Bis Mitte der 1960-iger Jahre waren der Amtspark und weitere Teile des Domänenareals mit einer solchen Lehmmauer umgeben. Nach Aufgabe der Domäne 1964 sind nach und nach Teile angebrochen worden. Rund 130 Meter sind noch als Rest vorhanden. Die Stampflehm-Mauer ist als Einzeldenkmal nach dem Niedersächsischen Denkmalschutzgesetz ausgewiesen und gehört zur Gruppe baulicher Anlagen der übrigen Domänengebäude. Besonders das Mauerwerk ist „von städtebaulicher und wissenschaftlicher Bedeutung mit Seltenheitswert“.

 

Kompletter Rückbau eines beschädigten Mauerteils und Aufbau des Wandfußpunktes mit abschließenden Lehmformsteinen
Kompletter Rückbau eines beschädigten Mauerteils und Aufbau des Wandfußpunktes mit abschließenden Lehmformsteinen

Inzwischen wird an der gesamten Länge der Mauer in unterschiedlicher Intensität gearbeitet. Ein besonders massiver Eingriff musste am Beginn der Mauer zwischen zwei Natursteinpfeilern vorgenommen und eine Grundsicherung mit Lehmformsteinen eingebracht werden. Über einige Abschnittsbereiche ist die Lehmmauer durch Natursteinpfeiler abgestützt, wie in einem Bildwerk festgehalten. Diese Abstützungen müssen allesamt neu verputzt werden.

 

 

 

Ausgebesserter Natursteinpfeiler am Endpunkt des Mauerwerks
Ausgebesserter Natursteinpfeiler am Endpunkt des Mauerwerks

 

Ein weiterer Schwerpunkt ist für einige Mauerbereiche die lotrechte Ausrichtung, die besonders arbeitsträchtig ist.
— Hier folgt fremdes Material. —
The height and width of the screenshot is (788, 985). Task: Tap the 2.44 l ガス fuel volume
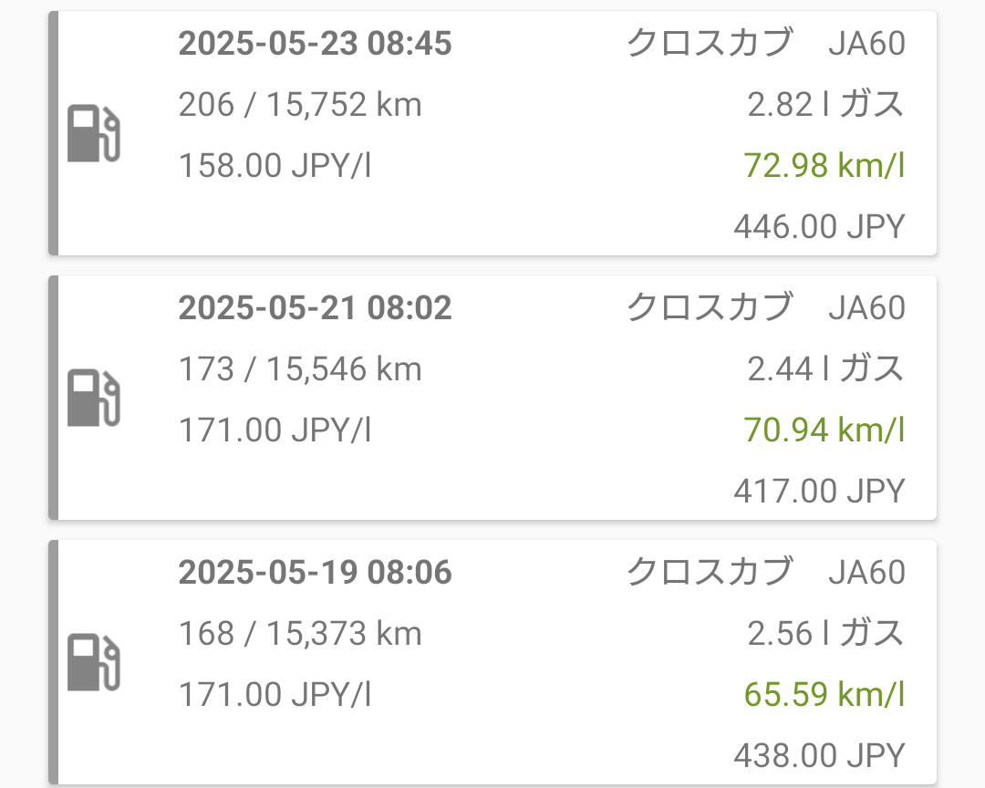[x=825, y=369]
Während der Lehmmauerteil durch Stahlstützen in die Senkrechte ‚balanciert‘ wird, muss der darunter befindliche Natursteinsockel abgebrochen und neu aufgebaut werden. Dazwischen muss der Wandfußpunkt durch Lehmformsteine und einer Sperrschicht angeglichen werden. Später wird die gesamte Mauerfront beidseitig neu angeputzt, sodass die Unterbauteile nicht mehr erkennbar sind.

 

Zur Gewährleistung der Standsicherheit müssen weitere neue Stützpfeiler integriert werden, deren Einbau abschnittsweise vorgenommen wird. Diese Arbeiten werden erst angegangen, wenn die notwendigen Mauerausbesserungen umgesetzt sind. Die Arbeiten erstrecken sich noch bis in den Spätherbst.

 

Im Rahmen der Ortsheimatpflege konnte der bisherige Baufortschritt bildlich dokumentiert werden und die fachlichen Informationen wurden vom Bau Team bereitwillig erteilt.